Video stills capture

I've used your "master SD card" technique pretty much from the beginning of my playing with these small computers.

One thing you do need to be careful with for the AI is that the models that will run on the Pi, either with Movidius co-processor or software only, are trained on small images -- 300x300 pixels for the MobileNetSSD. So more capture pixels eventually becomes a problem as the "squish" factor makes people much less detectable unless they are very close to the camera and fill a good percentage of the frame.

One trick I use for 1920x1080 images is to break them up into four quadrants and process each quadrant separately. This of course reduces the frame rate by a factor of four so I don't think its viable for the software only on openCV dnn on the Pi.

I'm curious as to what you mean by using openCV for video streaming.

Its only during the development, setup, and troubleshooting phases that I use the openCV image display.

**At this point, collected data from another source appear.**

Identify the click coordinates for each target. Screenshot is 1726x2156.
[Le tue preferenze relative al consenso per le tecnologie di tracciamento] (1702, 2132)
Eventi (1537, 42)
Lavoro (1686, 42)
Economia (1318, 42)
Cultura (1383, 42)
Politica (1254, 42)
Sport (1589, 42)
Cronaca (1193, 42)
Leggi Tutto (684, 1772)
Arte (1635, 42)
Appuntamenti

options. With the help from this forum, I have a nice node-red dashboard UI to display every image for setup (again only about one frame every 2 seconds with software only AI on the Pi3) or only the detected frames.

I resize to 300x300, detect, scale the detection box points for the original image and draw the detection.

I think its great we are discussing this as its a game changing technology for video security systems and "makers" can be at the forefront for now. I'd be surprised of most of these cheap IP cams don't have a Movidius-like chip embedded in a few years.

Yeah, well, it was, I estimate, like six months ago, I was investigating how I could make a solution with 2 cameras on one single pi, basically using the ideas from Adrians blog for detection

To stream the videos via http, I defined two threaded web services (the whole stuff written in a python script) that served my gui need with "live" pictures from the same cameras. So I think I was wrong, I was not streaming using openCV, only analyzing, streaming was handled by the web services

The analyzing was in that solution at that time using HOG

#initialize the HOG descriptor/person detector
hog = cv2.HOGDescriptor()
hog.setSVMDetector(cv2.HOGDescriptor_getDefaultPeopleDetector())

The solution worked ok but the HOG analyzing loaded the cpu too much. I abandoned it in favor of Motion and a "smarter" analyze using openCV with MobileNetSSD dnn ONLY for pictures where Motion detected movements.

Maybe it would work less cpu-hungry if I re-wrote the script using MobileNetSSD instead but for now, I will stick with Motion as the base since it has web services built-in supporting my gui with live video.

Yes & No. You remember the discussions a couple of years ago when everyone was talking about how much processing & local storage should be done in the edge devices. To minimize load on the network, to provide ready-analyzed-stuff to the security management systems etc etc

I like the Movidius even though I do not have one, it is a cool idea. On the other hand, or closing in from the other side, you have the cloud services becoming really competent & fast

I have experimented a bit with one of them, the Amazon Rekognition,

it is really impressive. In terms of person detection, very reliable and fast I must say. You can try it out very easily, just create an account (free for one year), upload one of your pictures with a person. I also tried the "Text in image" feature they host when I wrote a python script to detect cars and reading number plates. It was surprisingly accurate

So I'm not, anymore, that convinced that edge devices will be "more intelligent". The cloud services could in the future very well be a service hosted & available only available on the intranet to make it secure and non-public. Edge devices could be made cheaper without "too much overhead" added locally, instead focusing on the main purpose, producing high quality pictures with high resolution at a high rate.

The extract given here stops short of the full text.